The story that men are hunters and women are gatherers is no more. A new study confirmed, once again, that this is a gender-based bias. A team of anthropologists from Seattle Pacific and Washington Universities surveyed dozens of communities around the world. The result: women hunt in at least 79% of them.
The research focused on hunter-gatherer societies that are current or existed until relatively recently. For example, the Apaches, the Iroquois, and other Native Americans. In all, the study published in Plos One reflects the practices of 63 societies from North and South America, Africa, Australia, Asia and the oceanic region. In Europe there have been no groups of hunter-gatherers for a long time.
The group led by Abigail Anderson of Seattle Pacific University did an additional cut to differentiate between intentional and unplanned hunting. They wanted to rule out those cases in which a woman killed an animal while she did other work.
They then discovered that women hunt or intentionally hunted in 85% of these societies. Among them are Agta women from the province of Luzon in the Philippines and from the Matsé community in the Peruvian Amazon.
Other denials about the myth “hunter men and gatherer women”
The research by the group led by Abigail Anderson also showed that women actively participate in teaching hunting practices. Not only that, but the report explains that women tend to employ a greater variety of weapons and hunting strategies than men.
The myth of “men hunters and women gatherers” is not just anecdotal. The authors of the study explain that these stereotypes have conditioned previous archaeological studies. To such an extent that some researchers have refused to recognize objects buried next to women as hunting tools.

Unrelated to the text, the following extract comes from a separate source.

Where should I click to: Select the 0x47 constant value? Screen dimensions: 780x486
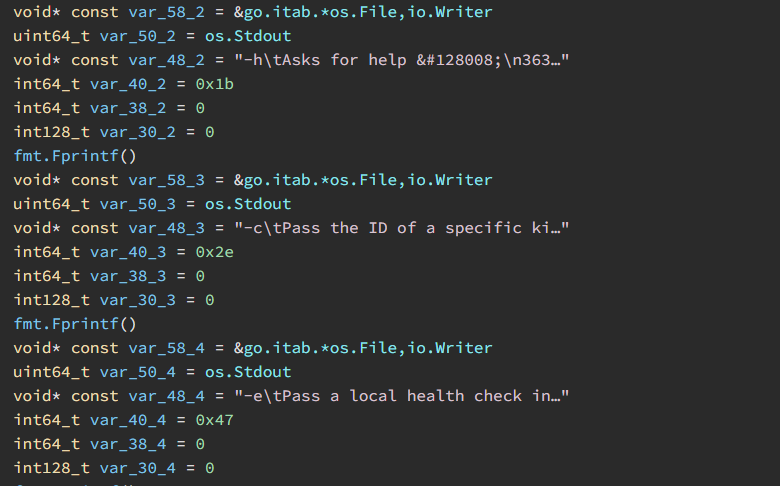pyautogui.click(x=214, y=420)
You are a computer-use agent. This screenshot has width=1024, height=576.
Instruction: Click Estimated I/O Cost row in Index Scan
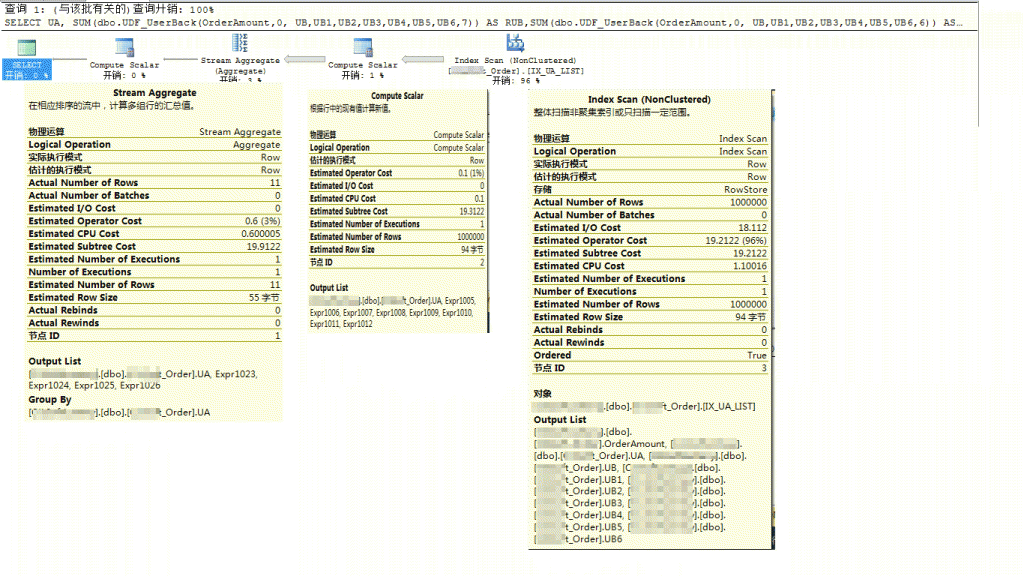click(650, 228)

Another great finding that disarms this myth was published in 2020, in the journal Science Advances. An archaeological discovery in the Peruvian Andes has shown that women were also hunters in prehistoric societies.
The remains of a young woman who lived in the region 9,000 years ago were found along with other implements. It turns out that these items were an assorted set of tools for hunting large animals. After other comparative analyses, a team from the University of California concluded that among 30 to 50% of the hunters in America during that period could have been women.